:: Records for processing ::

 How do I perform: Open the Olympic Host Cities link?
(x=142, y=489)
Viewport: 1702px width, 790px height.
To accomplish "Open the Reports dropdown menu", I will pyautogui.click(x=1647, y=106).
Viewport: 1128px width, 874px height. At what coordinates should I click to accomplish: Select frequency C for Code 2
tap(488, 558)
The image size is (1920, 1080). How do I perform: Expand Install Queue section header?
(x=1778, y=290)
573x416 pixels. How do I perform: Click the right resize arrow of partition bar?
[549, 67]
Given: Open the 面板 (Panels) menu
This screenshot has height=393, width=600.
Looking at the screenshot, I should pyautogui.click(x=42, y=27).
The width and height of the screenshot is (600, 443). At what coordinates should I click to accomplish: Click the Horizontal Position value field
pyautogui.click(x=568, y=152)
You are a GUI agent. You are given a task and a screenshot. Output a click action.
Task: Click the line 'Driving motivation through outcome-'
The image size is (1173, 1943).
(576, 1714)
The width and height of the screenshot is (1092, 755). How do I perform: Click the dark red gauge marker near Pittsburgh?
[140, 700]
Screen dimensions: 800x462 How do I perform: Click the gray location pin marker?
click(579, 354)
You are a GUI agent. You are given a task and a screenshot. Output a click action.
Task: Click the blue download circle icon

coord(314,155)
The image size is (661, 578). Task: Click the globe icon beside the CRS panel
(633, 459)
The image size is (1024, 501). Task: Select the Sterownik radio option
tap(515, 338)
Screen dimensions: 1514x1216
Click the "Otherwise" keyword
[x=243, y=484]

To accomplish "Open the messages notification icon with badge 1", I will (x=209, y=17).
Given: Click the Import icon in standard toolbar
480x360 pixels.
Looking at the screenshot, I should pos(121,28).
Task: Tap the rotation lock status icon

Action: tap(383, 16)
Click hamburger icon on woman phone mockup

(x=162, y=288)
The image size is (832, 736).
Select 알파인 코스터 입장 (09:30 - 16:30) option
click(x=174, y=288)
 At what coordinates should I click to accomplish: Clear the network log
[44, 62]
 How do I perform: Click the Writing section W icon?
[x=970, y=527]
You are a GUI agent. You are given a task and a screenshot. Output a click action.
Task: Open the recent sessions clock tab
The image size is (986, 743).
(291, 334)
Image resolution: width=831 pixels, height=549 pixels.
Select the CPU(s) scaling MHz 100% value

:::

■ What is being asked: Print every record above. Keep each one exactly as it is.

■ Answer section:
 How do I perform: Open the Olympic Host Cities link?
(x=142, y=489)
Viewport: 1702px width, 790px height.
To accomplish "Open the Reports dropdown menu", I will pyautogui.click(x=1647, y=106).
Viewport: 1128px width, 874px height. At what coordinates should I click to accomplish: Select frequency C for Code 2
tap(488, 558)
The image size is (1920, 1080). How do I perform: Expand Install Queue section header?
(x=1778, y=290)
573x416 pixels. How do I perform: Click the right resize arrow of partition bar?
[549, 67]
Given: Open the 面板 (Panels) menu
This screenshot has height=393, width=600.
Looking at the screenshot, I should pyautogui.click(x=42, y=27).
The width and height of the screenshot is (600, 443). At what coordinates should I click to accomplish: Click the Horizontal Position value field
pyautogui.click(x=568, y=152)
You are a GUI agent. You are given a task and a screenshot. Output a click action.
Task: Click the line 'Driving motivation through outcome-'
The image size is (1173, 1943).
(576, 1714)
The width and height of the screenshot is (1092, 755). How do I perform: Click the dark red gauge marker near Pittsburgh?
[140, 700]
Screen dimensions: 800x462 How do I perform: Click the gray location pin marker?
click(579, 354)
You are a GUI agent. You are given a task and a screenshot. Output a click action.
Task: Click the blue download circle icon

coord(314,155)
The image size is (661, 578). Task: Click the globe icon beside the CRS panel
(633, 459)
The image size is (1024, 501). Task: Select the Sterownik radio option
tap(515, 338)
Screen dimensions: 1514x1216
Click the "Otherwise" keyword
[x=243, y=484]

To accomplish "Open the messages notification icon with badge 1", I will (x=209, y=17).
Given: Click the Import icon in standard toolbar
480x360 pixels.
Looking at the screenshot, I should pos(121,28).
Task: Tap the rotation lock status icon

Action: tap(383, 16)
Click hamburger icon on woman phone mockup

(x=162, y=288)
The image size is (832, 736).
Select 알파인 코스터 입장 (09:30 - 16:30) option
click(x=174, y=288)
 At what coordinates should I click to accomplish: Clear the network log
[44, 62]
 How do I perform: Click the Writing section W icon?
[x=970, y=527]
You are a GUI agent. You are given a task and a screenshot. Output a click action.
Task: Open the recent sessions clock tab
The image size is (986, 743).
(291, 334)
Image resolution: width=831 pixels, height=549 pixels.
Select the CPU(s) scaling MHz 100% value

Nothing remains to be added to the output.